Sua mão estava meio manchada com o seu sangue, mas não completamente, afinal ele segurava o celular quando caiu no chão. O aparelho eletrônico é quem levou a pior, na minha humilde opinião. Sua camisa xadrez agora estava furada com a bala que atravessou em cheio seu peito esquerdo. Seu coração. Ele tinha se partido em milhares de pedaços, não metaforicamente falando. Essa era uma certeza absoluta que me consumiu por meio segundo. Havia tantas coisas mais para se memorizar do que estava bem ali, diante dos meus olhos, mesmo que meu inconsciente implorasse de joelhos que eu me virasse e contasse até dois mil. Talvez, depois de dois mil segundos, tudo o que tinha acabado de acontecer simplesmente iria retroceder ao que era antes.

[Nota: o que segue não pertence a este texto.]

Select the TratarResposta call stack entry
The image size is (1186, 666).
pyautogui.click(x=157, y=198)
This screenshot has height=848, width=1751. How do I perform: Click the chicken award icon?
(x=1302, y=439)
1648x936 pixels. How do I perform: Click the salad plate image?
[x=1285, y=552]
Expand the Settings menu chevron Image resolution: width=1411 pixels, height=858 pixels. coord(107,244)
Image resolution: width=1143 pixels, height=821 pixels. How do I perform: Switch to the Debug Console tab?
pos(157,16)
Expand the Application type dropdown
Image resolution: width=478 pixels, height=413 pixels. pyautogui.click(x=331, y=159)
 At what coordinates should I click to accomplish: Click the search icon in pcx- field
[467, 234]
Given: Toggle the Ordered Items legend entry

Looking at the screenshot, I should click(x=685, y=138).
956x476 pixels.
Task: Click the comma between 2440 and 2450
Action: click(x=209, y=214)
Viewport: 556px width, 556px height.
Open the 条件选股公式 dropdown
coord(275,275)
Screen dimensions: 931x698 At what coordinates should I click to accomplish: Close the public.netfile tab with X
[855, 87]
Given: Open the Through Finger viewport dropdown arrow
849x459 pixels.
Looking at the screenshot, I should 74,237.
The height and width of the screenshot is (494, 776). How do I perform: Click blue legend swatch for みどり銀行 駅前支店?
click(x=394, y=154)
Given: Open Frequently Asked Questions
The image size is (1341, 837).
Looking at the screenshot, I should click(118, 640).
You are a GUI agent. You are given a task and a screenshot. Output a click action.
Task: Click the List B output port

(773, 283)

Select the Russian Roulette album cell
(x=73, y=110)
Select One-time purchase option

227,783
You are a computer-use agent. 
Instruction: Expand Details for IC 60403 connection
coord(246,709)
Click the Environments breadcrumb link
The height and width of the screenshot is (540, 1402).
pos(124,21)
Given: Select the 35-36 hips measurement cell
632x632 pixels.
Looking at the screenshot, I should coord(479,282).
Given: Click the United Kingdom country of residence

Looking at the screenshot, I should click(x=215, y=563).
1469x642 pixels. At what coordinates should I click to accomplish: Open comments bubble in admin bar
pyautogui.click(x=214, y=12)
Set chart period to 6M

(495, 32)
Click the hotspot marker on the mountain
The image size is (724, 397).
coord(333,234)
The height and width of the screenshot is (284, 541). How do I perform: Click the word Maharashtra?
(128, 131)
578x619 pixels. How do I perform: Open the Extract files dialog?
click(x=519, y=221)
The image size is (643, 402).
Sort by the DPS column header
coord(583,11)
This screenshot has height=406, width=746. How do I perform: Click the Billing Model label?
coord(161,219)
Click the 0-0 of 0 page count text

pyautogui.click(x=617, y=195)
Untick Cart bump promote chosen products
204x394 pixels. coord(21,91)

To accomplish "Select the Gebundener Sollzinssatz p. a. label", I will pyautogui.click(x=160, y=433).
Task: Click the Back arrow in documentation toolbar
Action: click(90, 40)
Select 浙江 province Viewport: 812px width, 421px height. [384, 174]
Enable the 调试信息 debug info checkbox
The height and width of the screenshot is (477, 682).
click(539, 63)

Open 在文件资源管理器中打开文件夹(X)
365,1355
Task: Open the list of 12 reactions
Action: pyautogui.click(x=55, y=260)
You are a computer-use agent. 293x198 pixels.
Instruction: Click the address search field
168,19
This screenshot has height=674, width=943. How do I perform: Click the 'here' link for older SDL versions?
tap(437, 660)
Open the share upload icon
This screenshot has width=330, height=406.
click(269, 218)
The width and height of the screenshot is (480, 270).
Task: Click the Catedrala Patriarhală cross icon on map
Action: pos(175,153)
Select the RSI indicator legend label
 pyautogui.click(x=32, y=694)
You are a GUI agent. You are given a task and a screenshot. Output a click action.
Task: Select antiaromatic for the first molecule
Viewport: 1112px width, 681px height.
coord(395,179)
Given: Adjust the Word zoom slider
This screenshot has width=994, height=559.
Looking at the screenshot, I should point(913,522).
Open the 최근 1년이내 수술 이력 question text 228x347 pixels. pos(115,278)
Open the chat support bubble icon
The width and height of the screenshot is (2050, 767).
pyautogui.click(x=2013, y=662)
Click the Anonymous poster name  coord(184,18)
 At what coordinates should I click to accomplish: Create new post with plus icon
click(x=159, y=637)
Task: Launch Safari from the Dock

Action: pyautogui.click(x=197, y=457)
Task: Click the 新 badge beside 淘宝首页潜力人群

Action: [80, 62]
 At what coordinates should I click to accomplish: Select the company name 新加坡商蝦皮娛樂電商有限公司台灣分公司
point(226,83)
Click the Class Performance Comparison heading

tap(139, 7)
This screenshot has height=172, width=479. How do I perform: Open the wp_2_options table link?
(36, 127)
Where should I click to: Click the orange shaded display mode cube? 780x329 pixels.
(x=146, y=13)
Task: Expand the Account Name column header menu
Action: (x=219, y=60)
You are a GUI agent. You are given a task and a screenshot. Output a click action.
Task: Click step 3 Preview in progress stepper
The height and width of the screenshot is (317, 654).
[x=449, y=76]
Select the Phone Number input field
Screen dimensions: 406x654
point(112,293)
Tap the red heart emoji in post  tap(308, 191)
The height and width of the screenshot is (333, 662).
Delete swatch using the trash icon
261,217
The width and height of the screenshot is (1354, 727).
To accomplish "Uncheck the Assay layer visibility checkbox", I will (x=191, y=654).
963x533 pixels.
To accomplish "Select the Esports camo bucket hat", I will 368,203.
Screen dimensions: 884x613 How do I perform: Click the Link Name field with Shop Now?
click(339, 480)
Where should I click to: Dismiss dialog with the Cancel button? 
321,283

Sua camisa xadrez não estava amarrotada em nenhum de seus cantos. Nem sua calça amarronzada meio surrada pelo tempo, mas ainda assim apresentável. Seus sapatos pretos não pareciam ser caros. Deveriam ter sido comprados em alguma liquidação, ou então poderia ainda ser um presente de natal, de um de seus filhos. De qualquer forma, o sapato não estava sujo, exceto pelo que eu bem sei. Ele não parecia ser o tipo de pessoa que sabia bem lavar um prato sozinho. Provavelmente sua esposa é que tinha preparado sua roupa para o trabalho. Acredito ainda, que os dois tenham se dado um selinho rápido antes que ele entrasse em seu carrinho popular e dirigisse até o fim de mundo que é onde fica a sua lojinha, agora condenada para sempre.

Não sabia bem o que ainda estava fazendo parada ali, olhando para aquela cena pavorosa, pensando na vida pessoal de Tobias. Mas não conseguia me mexer. E quando pensei em fazê-lo, meu peito se apertou e senti um frio horrível na barriga. O idoso caído tinha netos, haviam algumas fotos deles bem atrás do balcão. Mas ele tinha algum gato? O bichano nunca entenderia que seu dono não voltaria para casa. Não entenderia bem como isso funciona. Ele nunca acreditaria caso alguém o dissesse que o grisalho nunca mais passaria pelo batente e o afagaria nas tardes chuvosas de dezembro. O aperto no peito que eu sentia naquele instante, tinha pelo menos dois por cento da dor que ele havia sentido no seu?